• **Aim of the exercise**
Write out, with no changes, the part of the material that opens with the line containing "How do I perform: Collapse details" and closes with the line containing "Looking at the screenshot, I should tap(852, 16).", including both of those lines.

--- start Raw data ---

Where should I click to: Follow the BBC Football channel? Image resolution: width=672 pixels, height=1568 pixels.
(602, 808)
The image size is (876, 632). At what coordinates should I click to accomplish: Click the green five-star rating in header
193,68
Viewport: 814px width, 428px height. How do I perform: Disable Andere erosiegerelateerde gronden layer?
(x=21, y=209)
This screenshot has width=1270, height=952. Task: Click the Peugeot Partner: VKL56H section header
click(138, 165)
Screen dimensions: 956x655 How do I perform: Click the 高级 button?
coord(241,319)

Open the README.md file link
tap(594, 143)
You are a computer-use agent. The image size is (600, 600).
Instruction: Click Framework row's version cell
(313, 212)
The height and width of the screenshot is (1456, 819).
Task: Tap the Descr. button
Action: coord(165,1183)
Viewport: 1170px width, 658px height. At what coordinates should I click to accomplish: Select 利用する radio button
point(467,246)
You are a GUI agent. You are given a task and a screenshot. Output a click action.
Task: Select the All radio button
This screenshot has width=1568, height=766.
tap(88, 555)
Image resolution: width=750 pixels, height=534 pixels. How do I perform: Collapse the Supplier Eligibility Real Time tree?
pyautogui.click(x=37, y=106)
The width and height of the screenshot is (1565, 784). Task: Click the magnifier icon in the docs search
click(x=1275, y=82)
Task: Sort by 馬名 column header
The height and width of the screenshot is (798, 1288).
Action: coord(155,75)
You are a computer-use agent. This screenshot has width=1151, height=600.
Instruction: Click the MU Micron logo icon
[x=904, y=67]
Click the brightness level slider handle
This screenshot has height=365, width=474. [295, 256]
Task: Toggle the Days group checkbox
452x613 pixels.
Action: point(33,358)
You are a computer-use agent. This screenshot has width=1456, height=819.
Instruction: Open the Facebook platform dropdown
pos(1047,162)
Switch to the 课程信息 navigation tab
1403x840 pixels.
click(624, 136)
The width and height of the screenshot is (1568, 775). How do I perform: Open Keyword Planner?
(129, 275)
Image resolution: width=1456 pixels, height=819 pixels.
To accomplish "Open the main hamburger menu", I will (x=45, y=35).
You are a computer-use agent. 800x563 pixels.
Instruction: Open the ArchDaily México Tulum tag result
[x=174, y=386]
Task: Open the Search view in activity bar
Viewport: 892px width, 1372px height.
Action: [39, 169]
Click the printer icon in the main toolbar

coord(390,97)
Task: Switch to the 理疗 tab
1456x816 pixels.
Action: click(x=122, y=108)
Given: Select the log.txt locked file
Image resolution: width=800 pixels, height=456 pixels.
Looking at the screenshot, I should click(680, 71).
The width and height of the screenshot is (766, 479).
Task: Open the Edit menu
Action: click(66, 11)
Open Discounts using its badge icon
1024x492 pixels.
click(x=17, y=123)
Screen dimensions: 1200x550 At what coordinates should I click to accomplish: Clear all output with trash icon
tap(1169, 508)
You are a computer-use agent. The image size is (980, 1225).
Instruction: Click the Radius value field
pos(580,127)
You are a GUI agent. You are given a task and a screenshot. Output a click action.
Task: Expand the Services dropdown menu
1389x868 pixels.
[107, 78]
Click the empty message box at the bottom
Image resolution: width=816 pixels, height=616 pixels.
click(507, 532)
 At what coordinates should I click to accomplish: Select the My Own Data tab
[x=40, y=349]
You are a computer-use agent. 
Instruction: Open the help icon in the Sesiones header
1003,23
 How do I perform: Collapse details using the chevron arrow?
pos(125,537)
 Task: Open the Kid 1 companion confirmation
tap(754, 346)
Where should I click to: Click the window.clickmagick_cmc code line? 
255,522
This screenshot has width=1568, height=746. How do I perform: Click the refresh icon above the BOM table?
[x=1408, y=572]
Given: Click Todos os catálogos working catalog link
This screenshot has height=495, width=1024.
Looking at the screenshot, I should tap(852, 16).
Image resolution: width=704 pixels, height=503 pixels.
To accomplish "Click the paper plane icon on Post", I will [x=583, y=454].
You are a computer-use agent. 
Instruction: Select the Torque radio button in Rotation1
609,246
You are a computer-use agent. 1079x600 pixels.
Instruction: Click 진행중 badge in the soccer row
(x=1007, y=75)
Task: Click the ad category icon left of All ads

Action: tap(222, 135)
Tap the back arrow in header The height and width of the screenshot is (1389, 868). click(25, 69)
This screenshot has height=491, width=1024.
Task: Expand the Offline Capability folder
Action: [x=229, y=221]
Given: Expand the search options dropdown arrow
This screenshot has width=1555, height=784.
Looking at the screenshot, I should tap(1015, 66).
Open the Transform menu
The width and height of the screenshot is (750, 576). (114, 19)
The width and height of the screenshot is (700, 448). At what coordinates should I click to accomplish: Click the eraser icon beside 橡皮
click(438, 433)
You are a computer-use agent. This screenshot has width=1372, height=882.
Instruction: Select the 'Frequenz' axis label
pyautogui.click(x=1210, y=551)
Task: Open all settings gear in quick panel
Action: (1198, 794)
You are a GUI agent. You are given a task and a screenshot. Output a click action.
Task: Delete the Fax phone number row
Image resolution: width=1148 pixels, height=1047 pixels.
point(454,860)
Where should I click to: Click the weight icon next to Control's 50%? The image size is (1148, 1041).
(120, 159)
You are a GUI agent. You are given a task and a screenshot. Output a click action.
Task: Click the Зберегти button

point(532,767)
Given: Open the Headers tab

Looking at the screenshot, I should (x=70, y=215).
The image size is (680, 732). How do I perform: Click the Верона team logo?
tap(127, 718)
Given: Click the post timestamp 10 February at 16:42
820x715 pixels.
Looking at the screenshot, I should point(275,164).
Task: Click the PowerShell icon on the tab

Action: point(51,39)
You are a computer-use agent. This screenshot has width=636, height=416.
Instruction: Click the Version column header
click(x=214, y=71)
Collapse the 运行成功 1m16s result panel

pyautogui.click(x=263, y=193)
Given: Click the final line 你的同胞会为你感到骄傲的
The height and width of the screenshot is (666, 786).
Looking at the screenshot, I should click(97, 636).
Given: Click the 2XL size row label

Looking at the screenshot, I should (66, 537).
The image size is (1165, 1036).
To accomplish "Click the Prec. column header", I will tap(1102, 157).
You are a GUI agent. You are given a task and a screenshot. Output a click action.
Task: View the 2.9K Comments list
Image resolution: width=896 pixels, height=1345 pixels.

--- end Raw data ---

• **Task output**
 How do I perform: Collapse details using the chevron arrow?
pos(125,537)
 Task: Open the Kid 1 companion confirmation
tap(754, 346)
Where should I click to: Click the window.clickmagick_cmc code line? 
255,522
This screenshot has width=1568, height=746. How do I perform: Click the refresh icon above the BOM table?
[x=1408, y=572]
Given: Click Todos os catálogos working catalog link
This screenshot has height=495, width=1024.
Looking at the screenshot, I should tap(852, 16).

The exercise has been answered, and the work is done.